Sábado, 16 de março de 2019, atualizada às 09h02

Juiz de Fora tem mais três imóveis tombados

Da redação

Juiz de Fora teve, nesta semana, mais três imóveis tombados como patrimônio cultural, o que os torna objetos permanentes de preservação. As construções tombadas foram a sede da TV Industrial (no Morro do Imperador), o Hilton Hotel (na Avenida Getúlio Vargas) e o prédio 109/111 da Rua Marechal Deodoro. Os três prédios têm identidade comprovada como patrimônio arquitetônico, cultural e histórico. Atualmente, a cidade tem 191 bens protegidos pelo patrimônio municipal, incluindo sete patrimônios imateriais.

Na antiga TV Industrial, ocorreu a primeira transmissão televisiva do município, em 1964. A construção foi iniciativa do empresário Sérgio Vieira Mendes e de seus filhos Gudesteu e Geraldo Mendes. A família já era proprietária da Rádio Industrial e Rádio Difusora, também com sede no município, e montou ali a emissora de TV, com foco em Juiz de Fora e região.

O engenheiro responsável pela obra, Armando Favatto, idealizou uma construção em forma helicoidal. Ele relatou, na época, que o desenho significa a dimensão da comunicação: a origem do zero ao infinito. A torre foi considerada uma obra moderna e inovadora, que acompanhava o cosmopolitismo atribuído a Juiz de Fora.

O imóvel número 109/111 da Rua Marechal Deodoro faz parte do conjunto de imóveis de fins comerciais e residenciais, estabelecidos por imigrantes sírios e libaneses no início do século 20, no entorno da Praça da Estação. O edifício pertenceu à família Coury Jabour e sua relevância se dá pelo fato de ser parte do Núcleo Histórico do Centro e do conjunto paisagístico da Marechal. Desse modo, sua preservação permite contar a história do comércio na cidade, que cresceu em volta das estações ferroviárias Central do Brasil e Leopoldina.

O comércio sírio e libanês não ficou restrito apenas à parte baixa da Marechal Deodoro, embora tenha se estabelecido lá de forma destacada, com a instalação de atividades comerciais de várias famílias, e criando um padrão de ocupação, não apenas pelo grupo imigrante, mas também pelo estilo arquitetônico art déco, utilizado com frequência nos imóveis da cidade nos anos 1930 e 1940.

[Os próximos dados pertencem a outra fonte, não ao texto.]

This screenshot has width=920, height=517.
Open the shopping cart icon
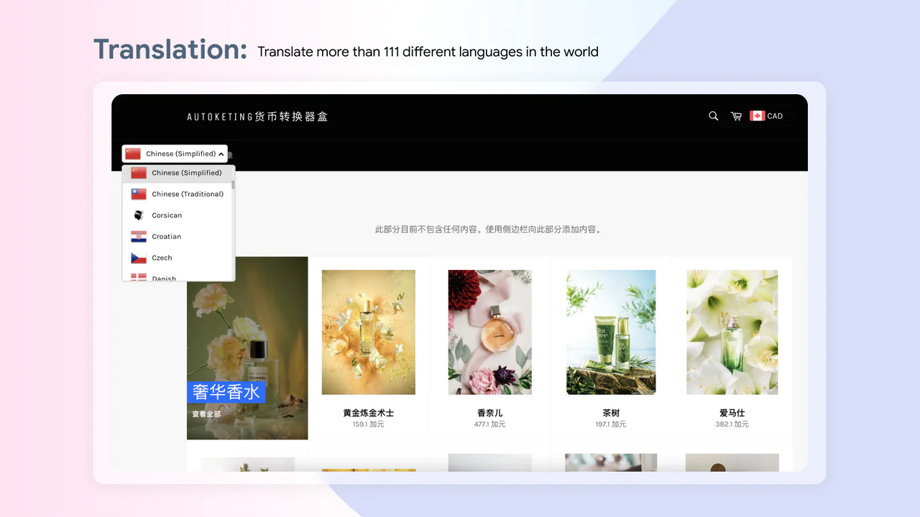736,116
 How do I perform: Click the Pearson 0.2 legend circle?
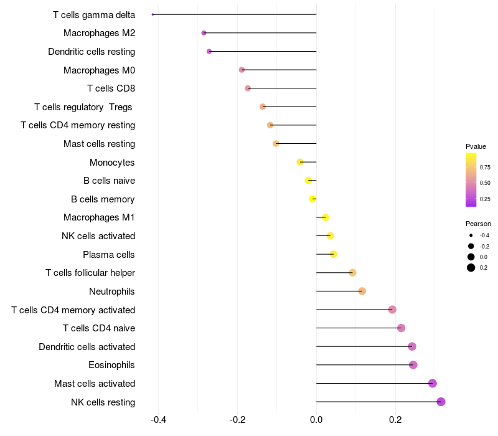click(471, 268)
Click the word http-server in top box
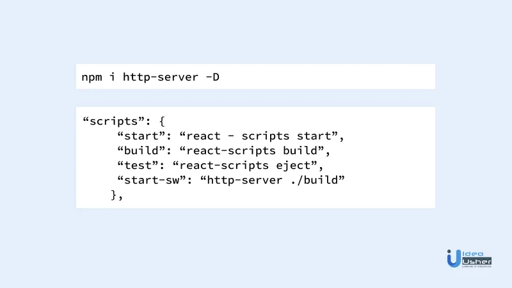This screenshot has height=288, width=512. pyautogui.click(x=161, y=77)
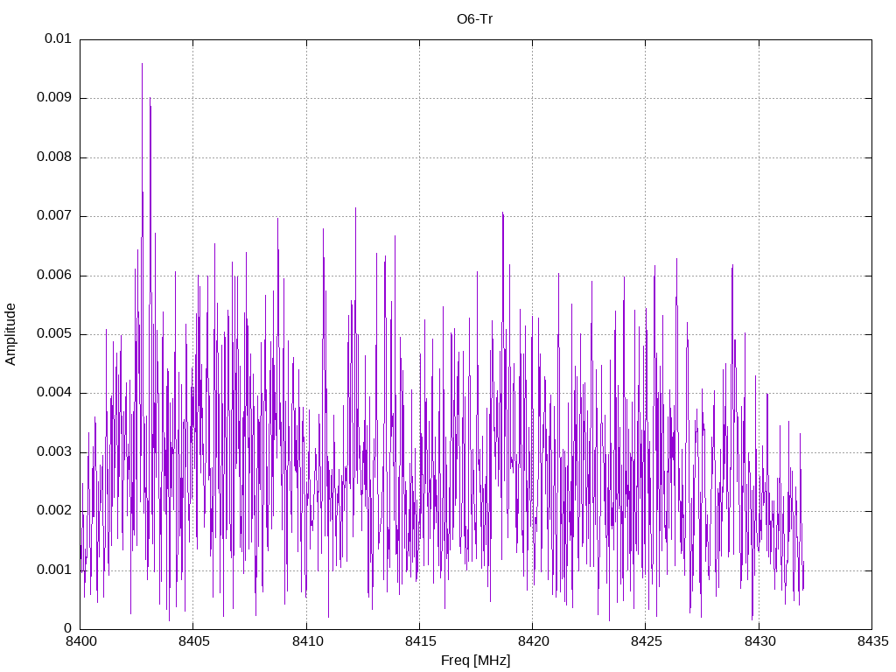The image size is (896, 672).
Task: Click the 8435 x-axis tick label
Action: 872,641
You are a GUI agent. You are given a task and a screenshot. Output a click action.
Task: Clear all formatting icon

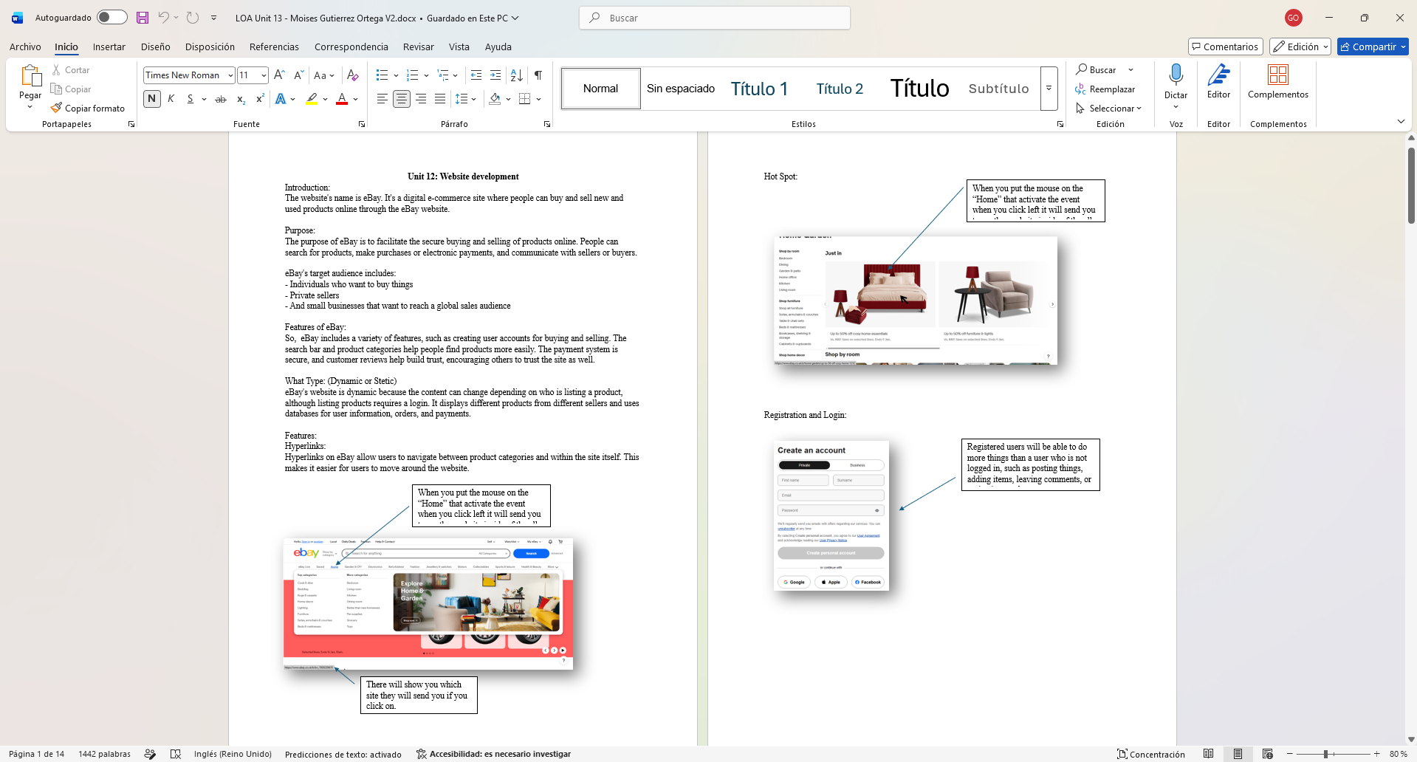coord(353,75)
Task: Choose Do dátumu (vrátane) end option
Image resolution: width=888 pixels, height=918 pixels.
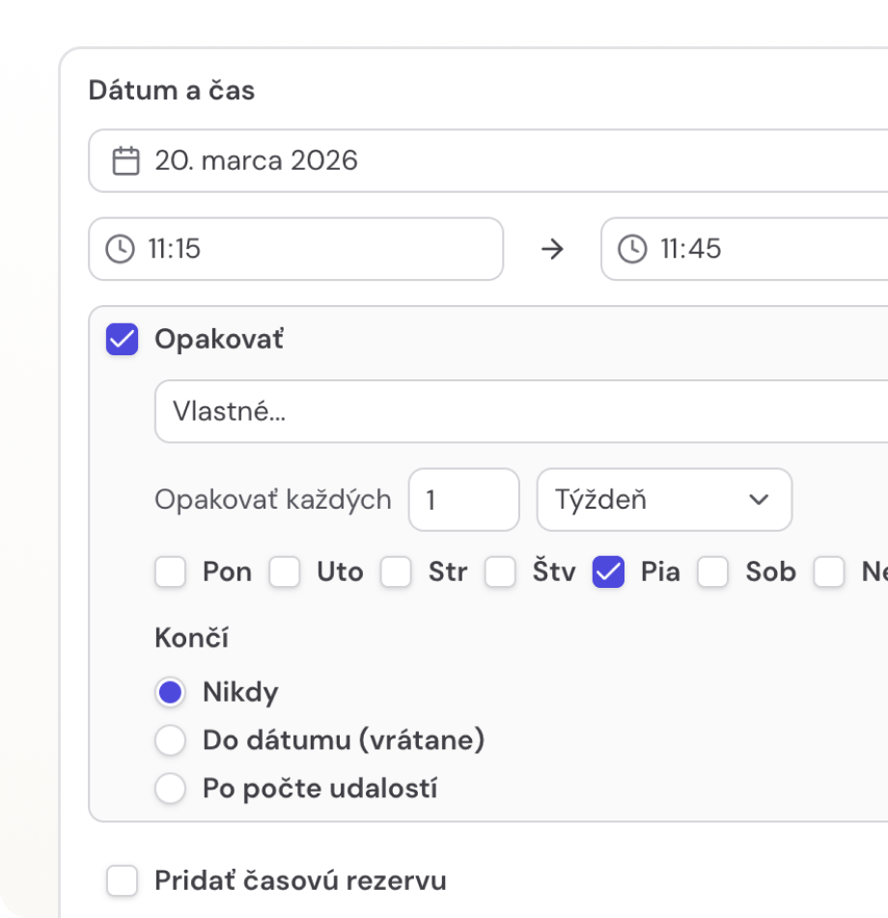Action: point(171,740)
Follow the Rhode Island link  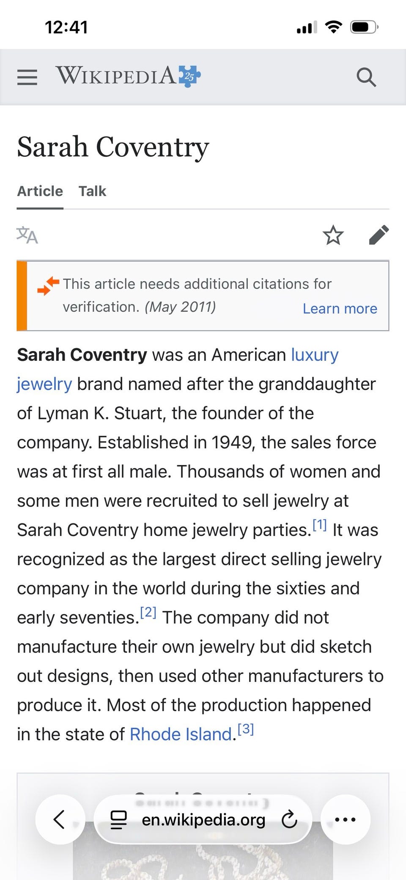pyautogui.click(x=181, y=734)
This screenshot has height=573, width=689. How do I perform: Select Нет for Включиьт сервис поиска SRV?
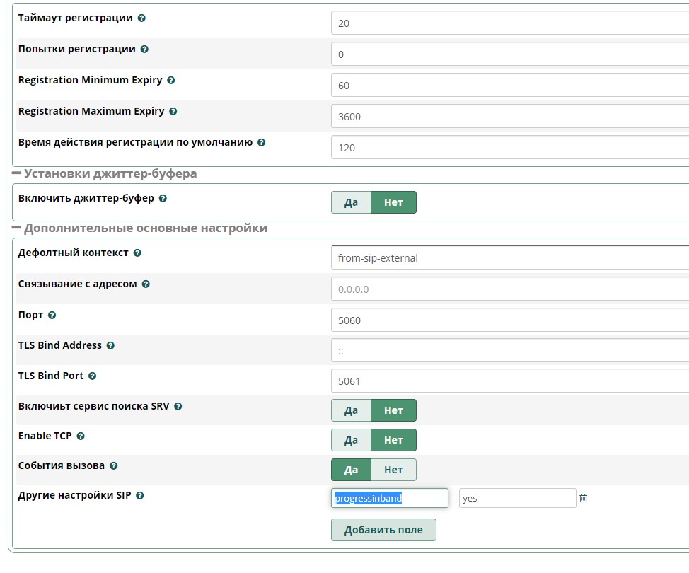[393, 410]
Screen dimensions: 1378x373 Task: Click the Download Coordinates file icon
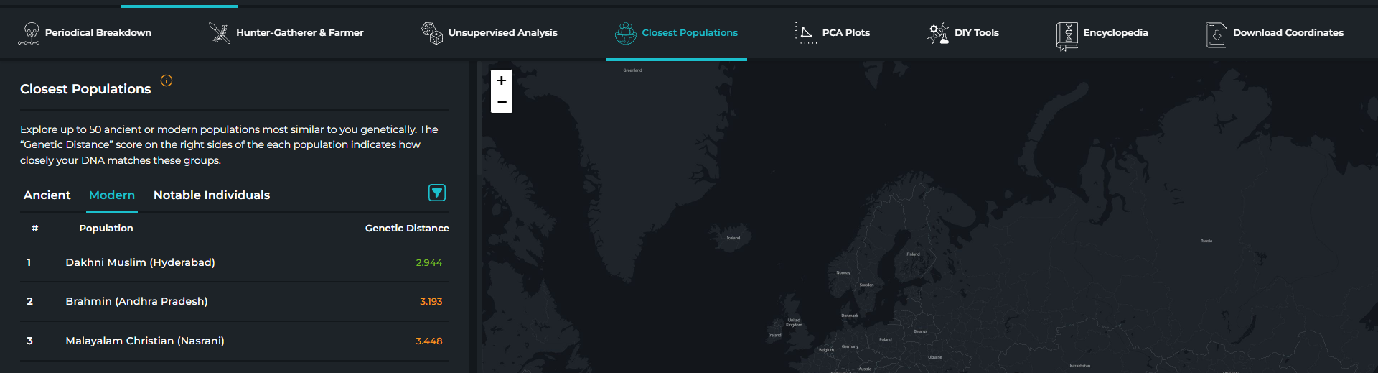[1216, 34]
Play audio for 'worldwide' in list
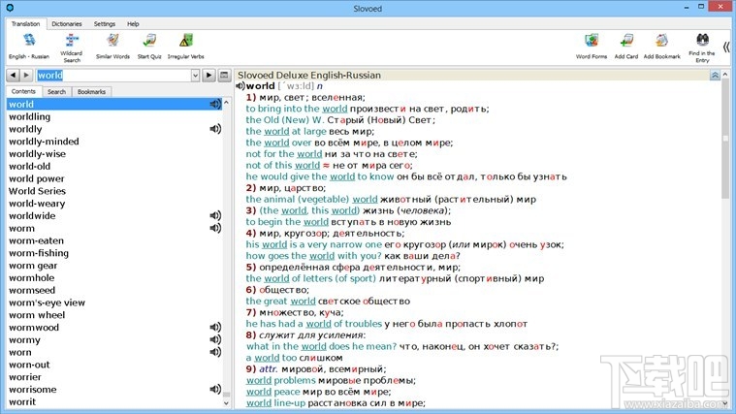 [x=214, y=216]
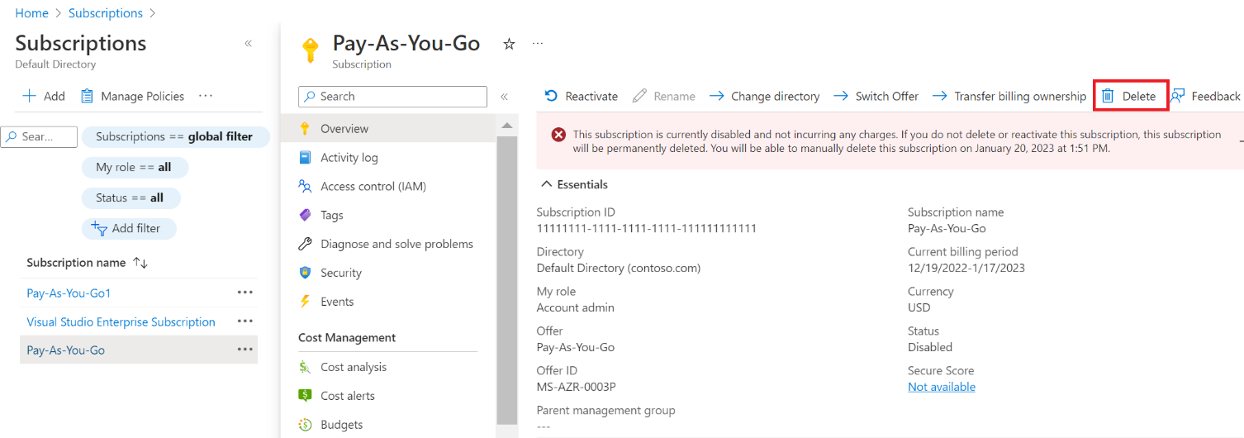Image resolution: width=1244 pixels, height=438 pixels.
Task: Click the Change directory arrow icon
Action: (716, 97)
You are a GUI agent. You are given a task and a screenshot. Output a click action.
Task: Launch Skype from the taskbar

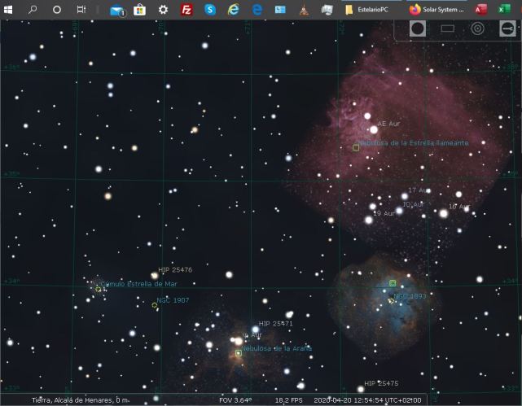coord(210,10)
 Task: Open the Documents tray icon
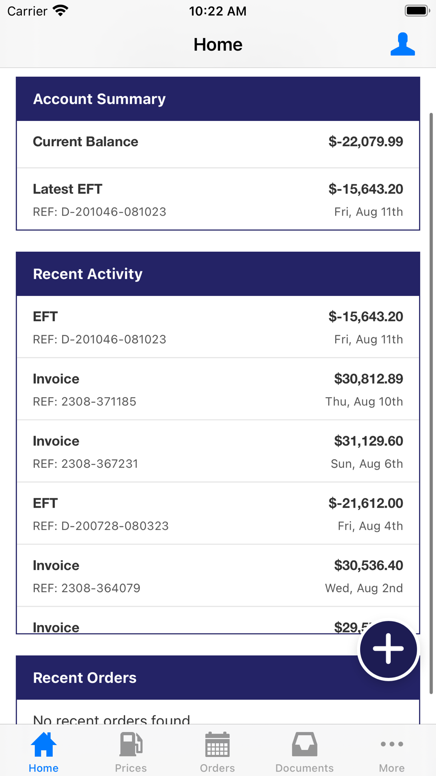tap(304, 745)
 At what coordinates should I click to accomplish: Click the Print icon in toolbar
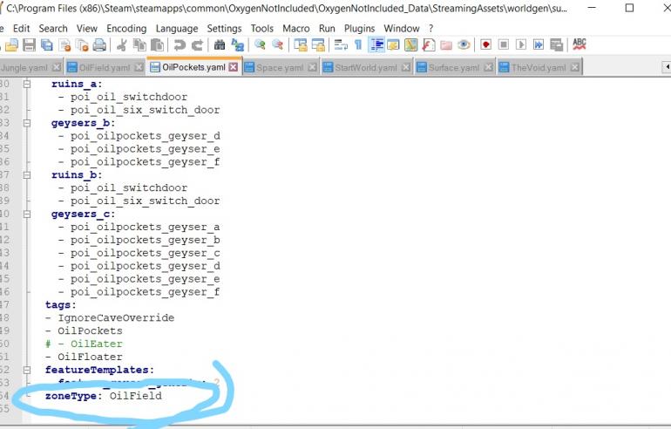(99, 44)
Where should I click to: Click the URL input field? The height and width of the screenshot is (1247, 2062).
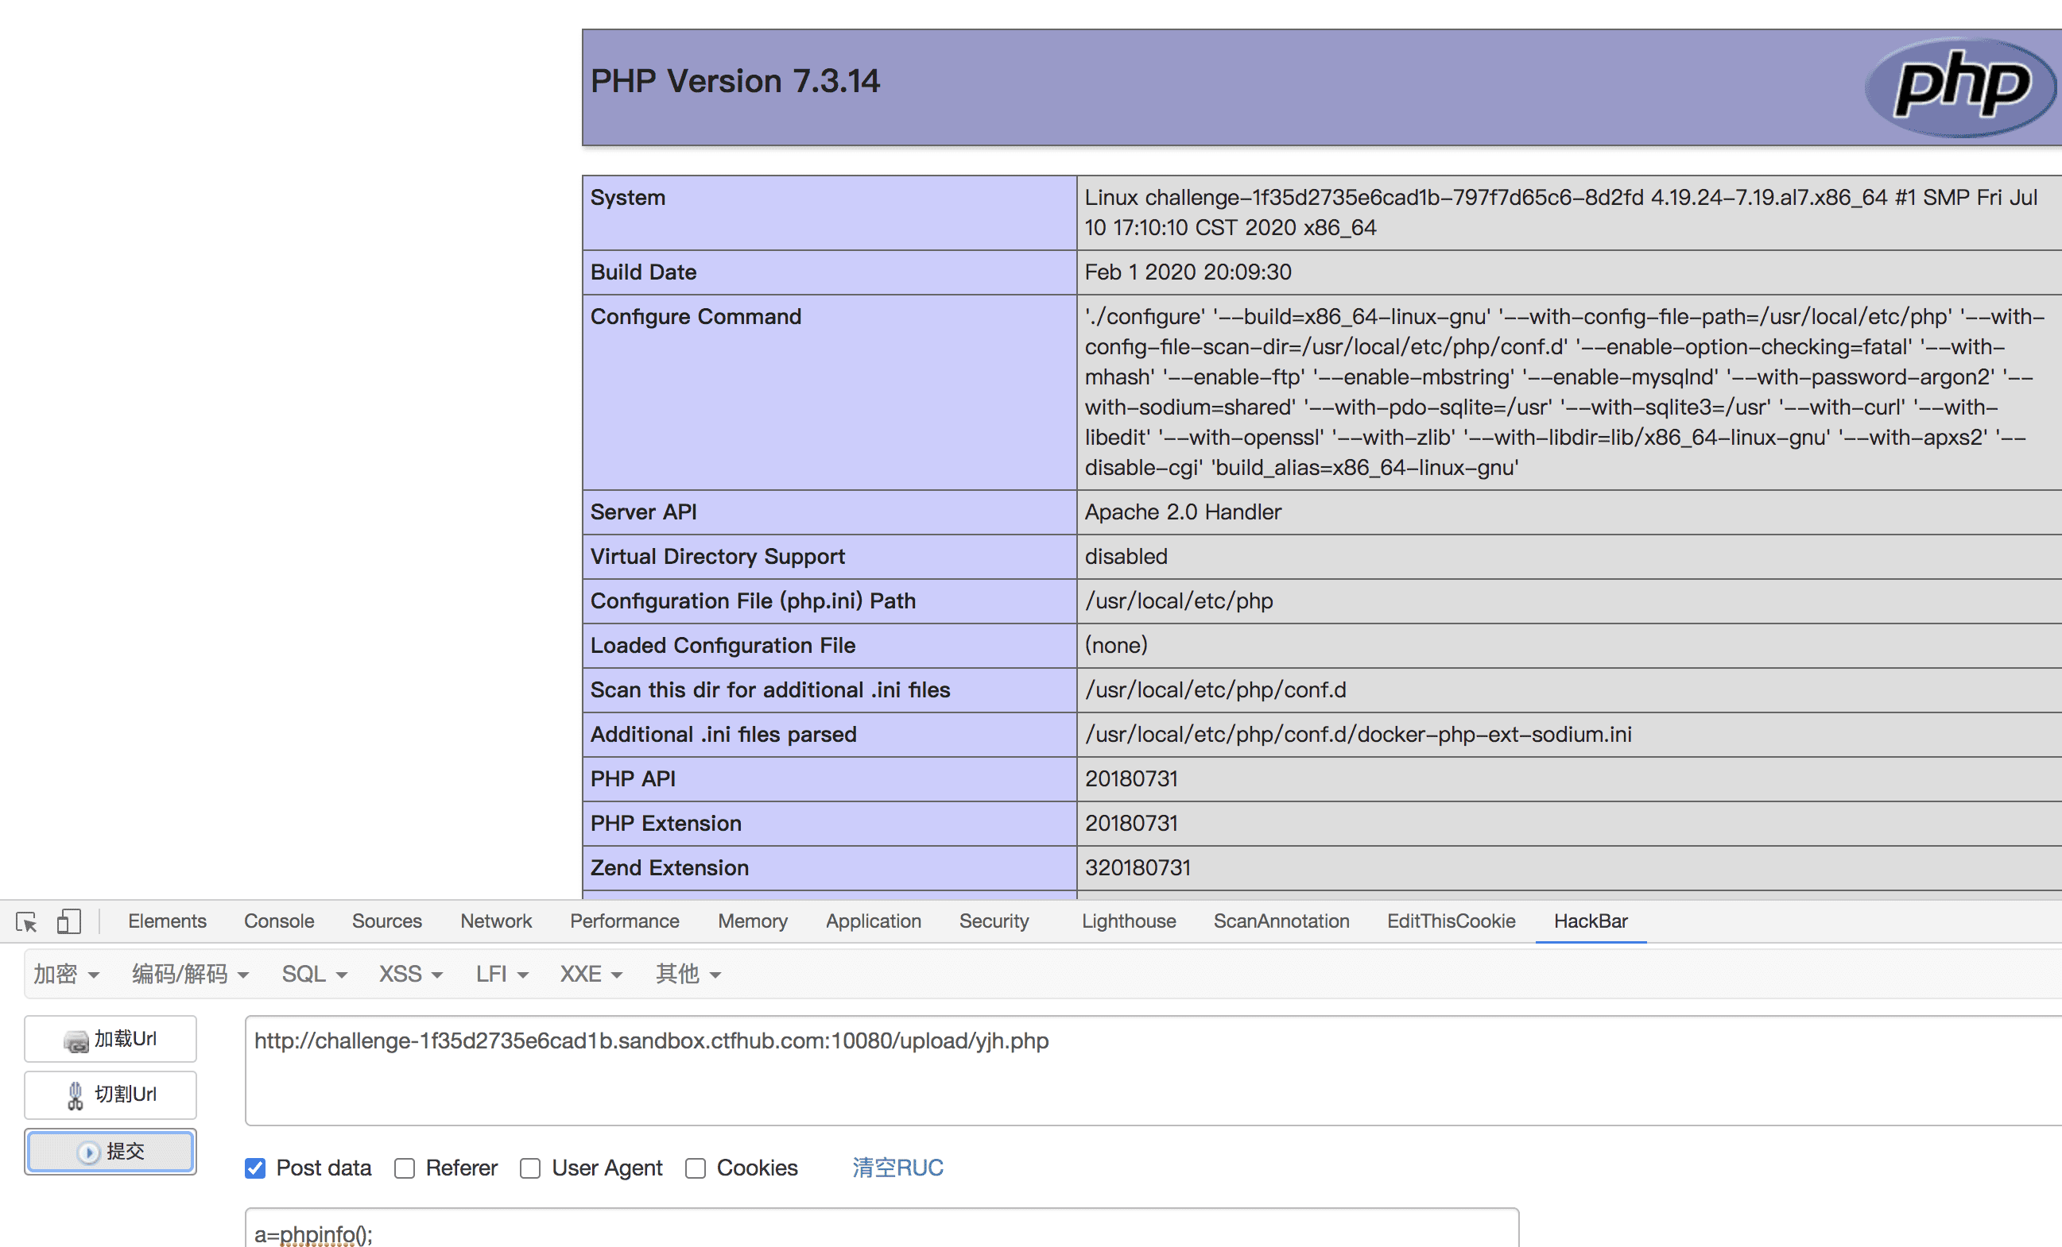(x=1153, y=1071)
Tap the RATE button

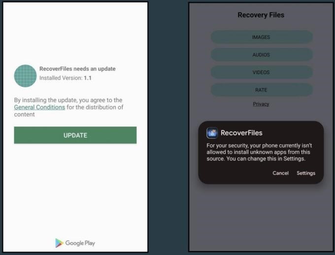(x=261, y=90)
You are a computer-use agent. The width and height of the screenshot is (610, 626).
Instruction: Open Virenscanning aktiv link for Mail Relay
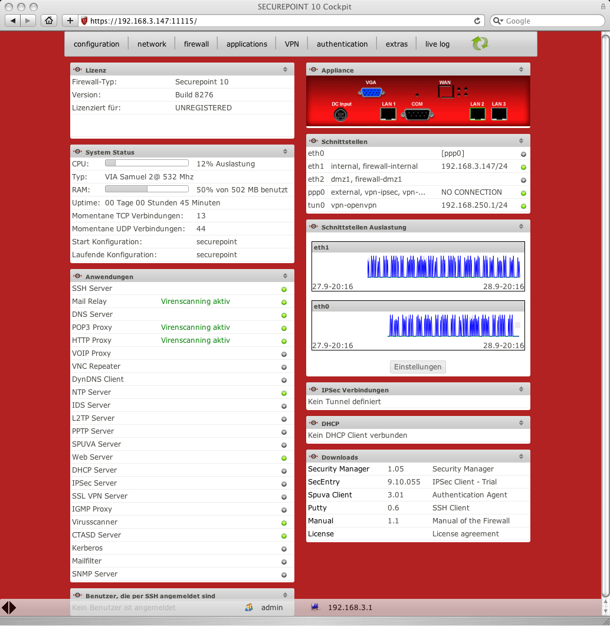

Também em estilo art déco, o Hilton Hotel é outro imóvel que ressalta as características de uma região que se desenvolveu comercialmente em função das estações ferroviárias do Centro da cidade. O edifício é parte de um grupo de imóveis com excelência arquitetônica, em fachadas cuidadosamente trabalhadas. O conjunto produz um efeito monumental que, associado aos aspectos de localização na cidade, confere-lhe especial destaque na paisagem urbana.